Churches in our parts talk a lot about being “missional.” It’s in our mission statement for the local governing body. The statement’s pretty cool (and how often do you get to say that?). It’s summed up in three easy-to-remember words:

Missional. Pastoral. Prophetic.

Although, I guess the first one trips people up a bit. So, as good Presbyterians, even as we came up with a quick, snappy statement, we’ve also dedicated hours of meetings and workshops to educate people on what it means.

Missional might be a new word among emergent books, or it might just be a new suffix added to an old word. But to sum up all the meetings, it’s the realization than churches can no longer be “attractional” (we needed another neologism to go with missional), sitting in our pews, waiting for people to stream into our sanctuaries, and then quickly closing the door, bunkering down, and figuring out how to arm ourselves against the big bad world outside. It’s the intention for churches to move out in the community, out into the world.

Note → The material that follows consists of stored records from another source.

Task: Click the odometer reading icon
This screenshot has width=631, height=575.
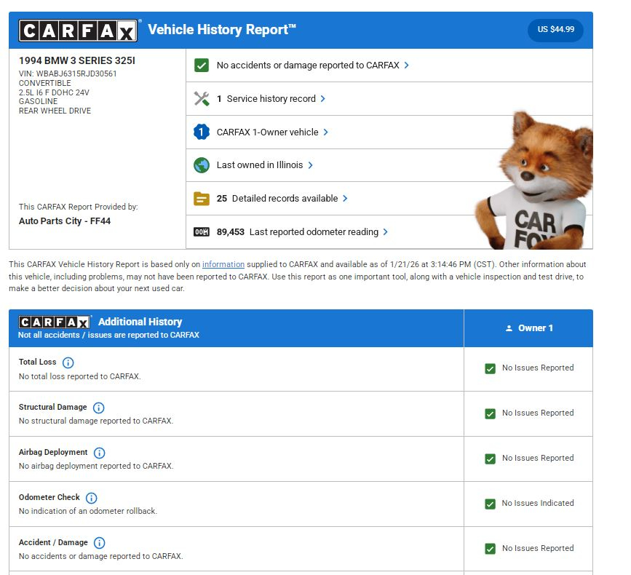Action: [x=202, y=232]
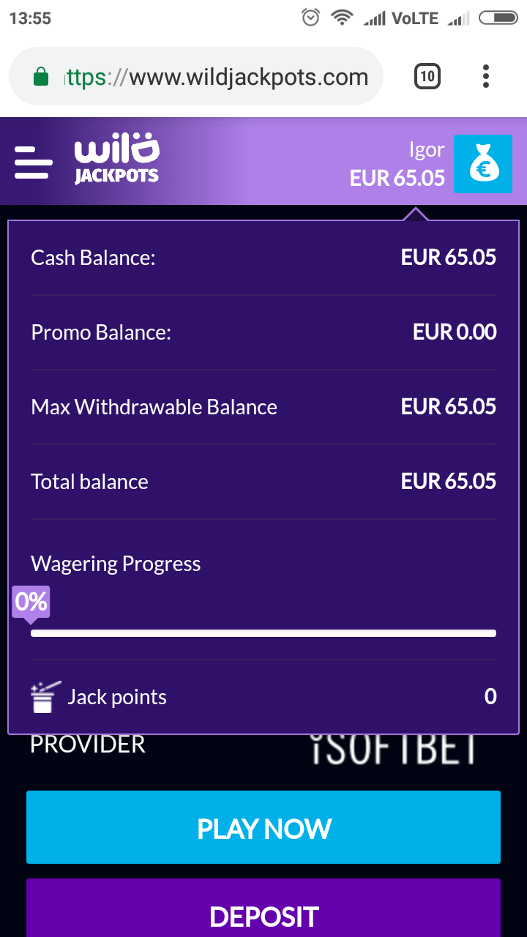Click the euro money bag icon
Viewport: 527px width, 937px height.
[482, 164]
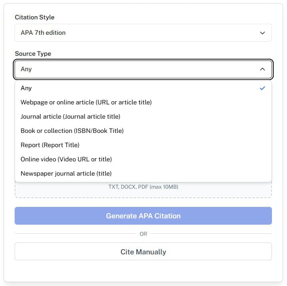Choose the Report (Report Title) option
287x286 pixels.
[x=50, y=145]
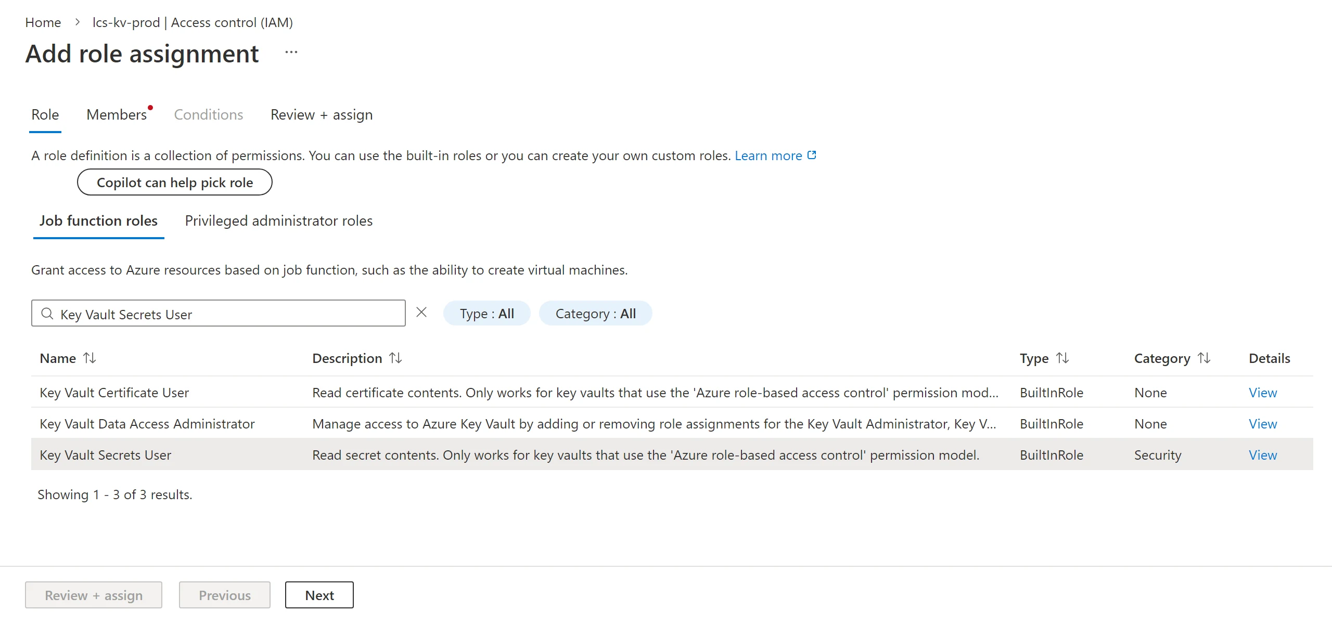This screenshot has width=1332, height=624.
Task: Switch to the Members tab
Action: (x=117, y=114)

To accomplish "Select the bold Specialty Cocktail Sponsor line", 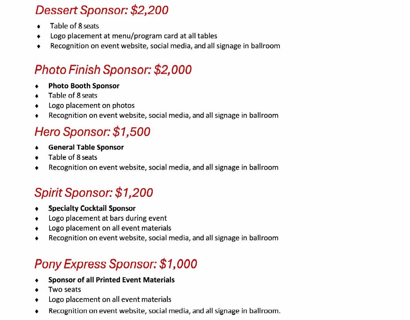I will click(92, 208).
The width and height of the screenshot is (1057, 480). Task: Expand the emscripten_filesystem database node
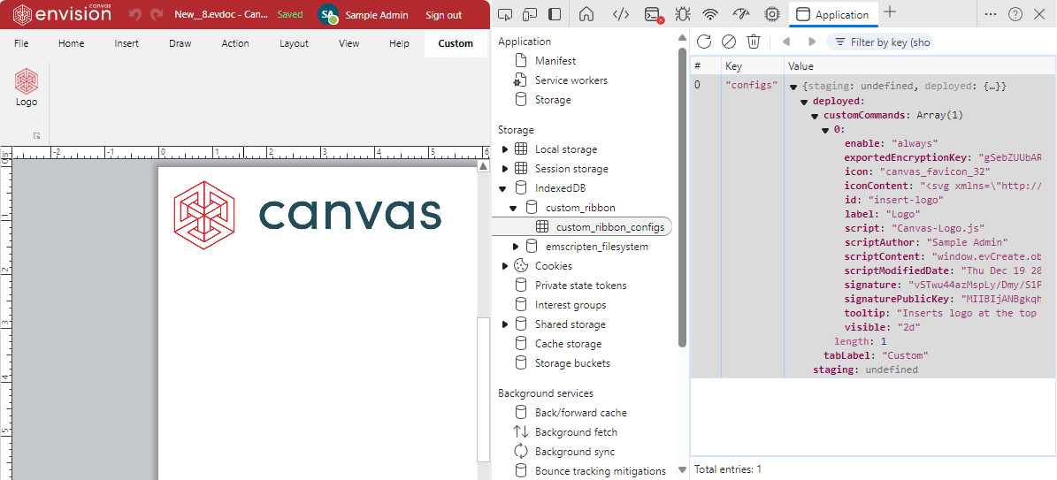point(517,247)
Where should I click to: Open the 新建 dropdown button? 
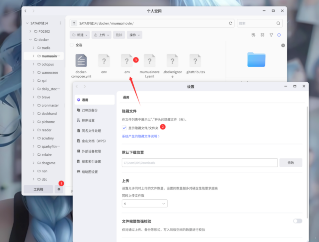(x=80, y=35)
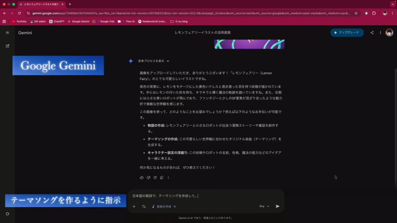This screenshot has width=397, height=223.
Task: Give the response a thumbs down
Action: coord(148,178)
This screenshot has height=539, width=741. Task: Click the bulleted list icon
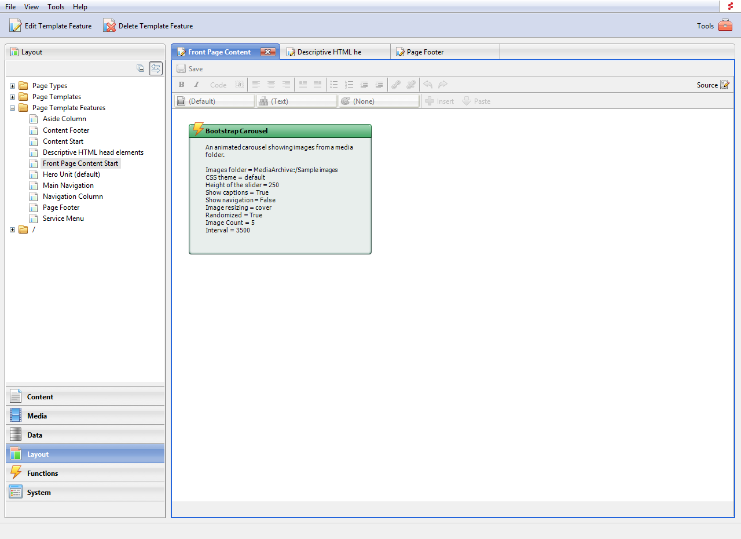[334, 85]
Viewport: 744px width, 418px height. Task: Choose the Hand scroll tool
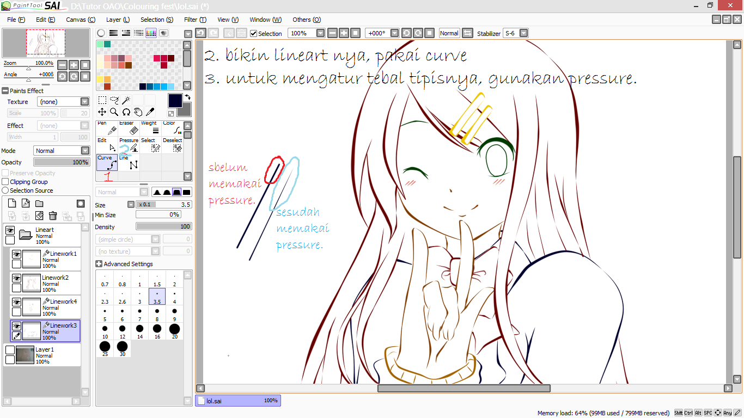pyautogui.click(x=138, y=112)
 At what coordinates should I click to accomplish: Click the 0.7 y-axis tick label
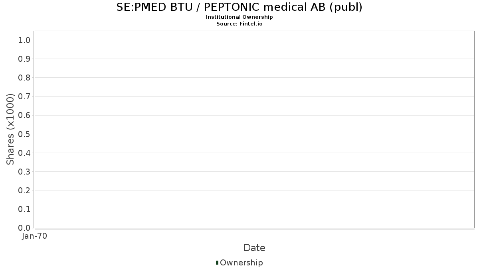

It’s trendy to talk about right now, but we all know that some churches have been doing this for many decades. For instance, my husband, Brian Merritt, pastors a wonderful neighborhood church. Located on a fantastic piece of land, the church is tucked among houses, yet clearly visible from a main street.

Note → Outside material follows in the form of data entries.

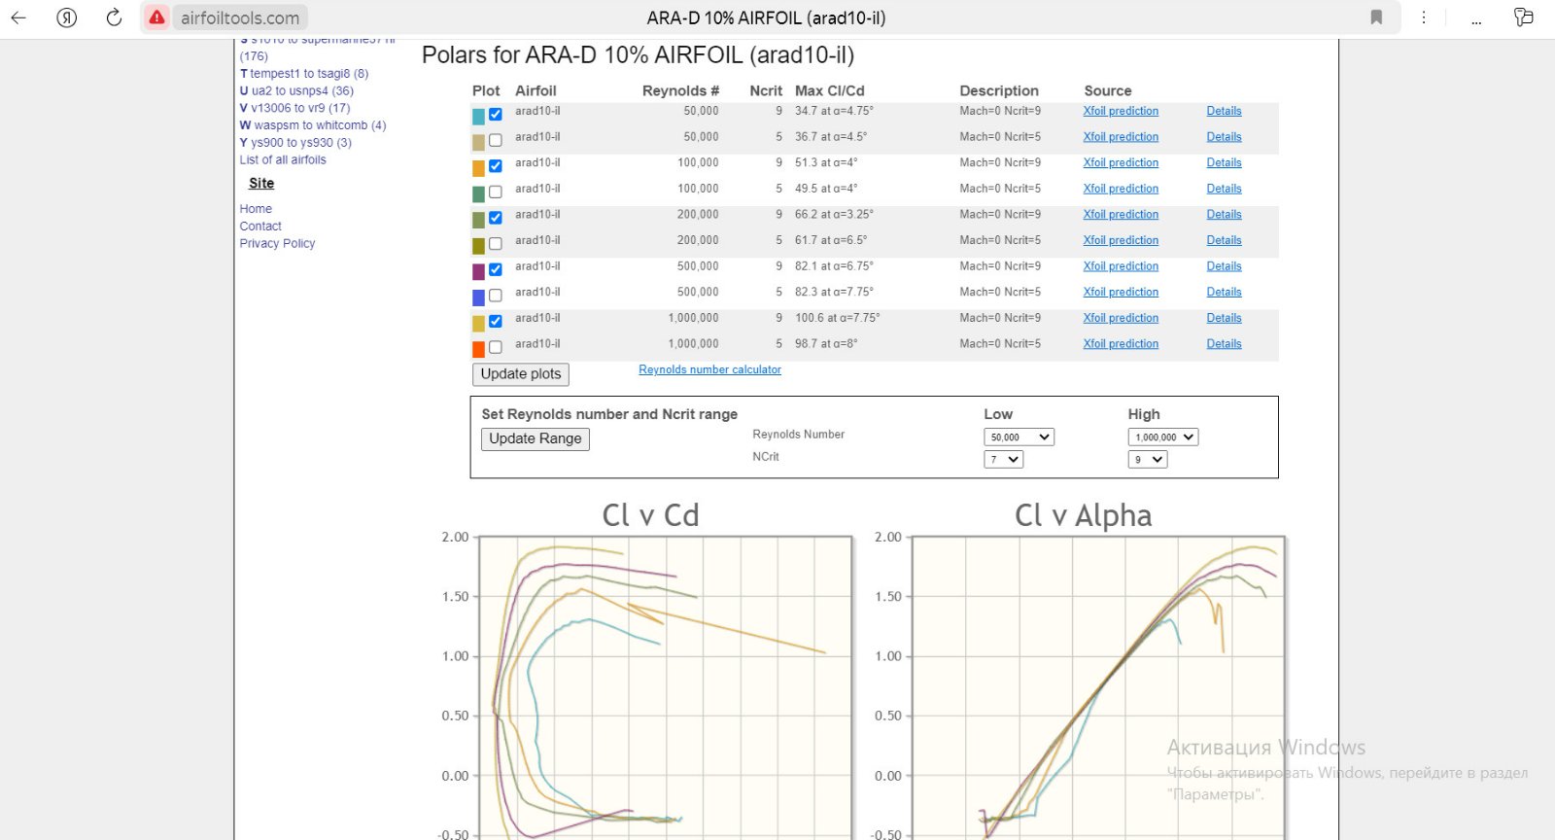Click the top-right tabs panel icon
The height and width of the screenshot is (840, 1555).
coord(1523,18)
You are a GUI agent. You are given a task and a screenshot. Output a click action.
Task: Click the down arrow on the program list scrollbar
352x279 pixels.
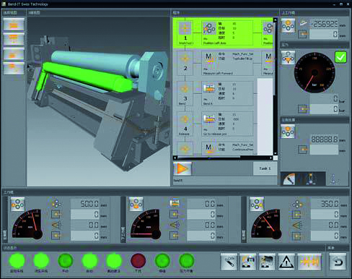[276, 153]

Their idea of “neighborhood church” goes far beyond the positioning of the real estate. This small ecumenical congregation was started, not by any denominational entity, but by the community itself. The neighbors wanted their children to go to Sunday school, but their were no Sunday schools available near them. The church formed for the neighborhood kids, and that’s carried on in their DNA for 83 years. Today, that original vision takes the form of a preschool, where children come from all over the neighborhood to play and learn. And they have one of the greatest church playgrounds I’ve ever seen.

The Palisades neighborhood’s not just any neighborhood. They have many very distinguished residents. And so there are certain churches where you can go to see certain people, if you know what I mean. Palisades Community Church is not one of those churches. They are a wonderful mix of the ordinary and interesting.

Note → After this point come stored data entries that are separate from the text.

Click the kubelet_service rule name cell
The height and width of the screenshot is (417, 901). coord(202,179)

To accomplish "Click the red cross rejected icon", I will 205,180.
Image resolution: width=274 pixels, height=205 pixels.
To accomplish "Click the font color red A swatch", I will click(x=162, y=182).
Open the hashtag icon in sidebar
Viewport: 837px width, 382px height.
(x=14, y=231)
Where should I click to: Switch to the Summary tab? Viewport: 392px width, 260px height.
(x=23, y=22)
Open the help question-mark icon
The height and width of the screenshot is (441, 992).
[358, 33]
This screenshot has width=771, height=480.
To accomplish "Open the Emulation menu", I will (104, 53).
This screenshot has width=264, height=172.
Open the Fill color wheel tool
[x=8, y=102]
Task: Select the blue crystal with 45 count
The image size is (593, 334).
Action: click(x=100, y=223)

There’s the man who kept the White House running from Eisenhower to Reagan. There’s the woman who designed ballet costumes and often ended up doing Baryshnikov’s laundry. There’s the woman who worked in the White House’s historical society. Each person has a story. And Brian happily listens to them all.

But here’s the compelling thing. Brian doesn’t just see himself as the pastor of that church. He understands himself to be the pastor of an entire neighborhood. He drops by the local salon to check on the colorist and stylist. He tends to the needs of the preschool parents, never missing an opportunity to talk with them. On Monday mornings, he spends hours in the kitchen baking homemade bread for every new resident. On Tuesday, he walks the neighborhood to deliver the goods. Their biggest church event is the biggest neighborhood event: the Fourth of July Parade.

Every time they make a decision about how to spend their time, energy, or capital, they wonder, “What will the neighbors think? How can we help the community?” As a result, everyone in the neighborhood knows Palisades Community Church.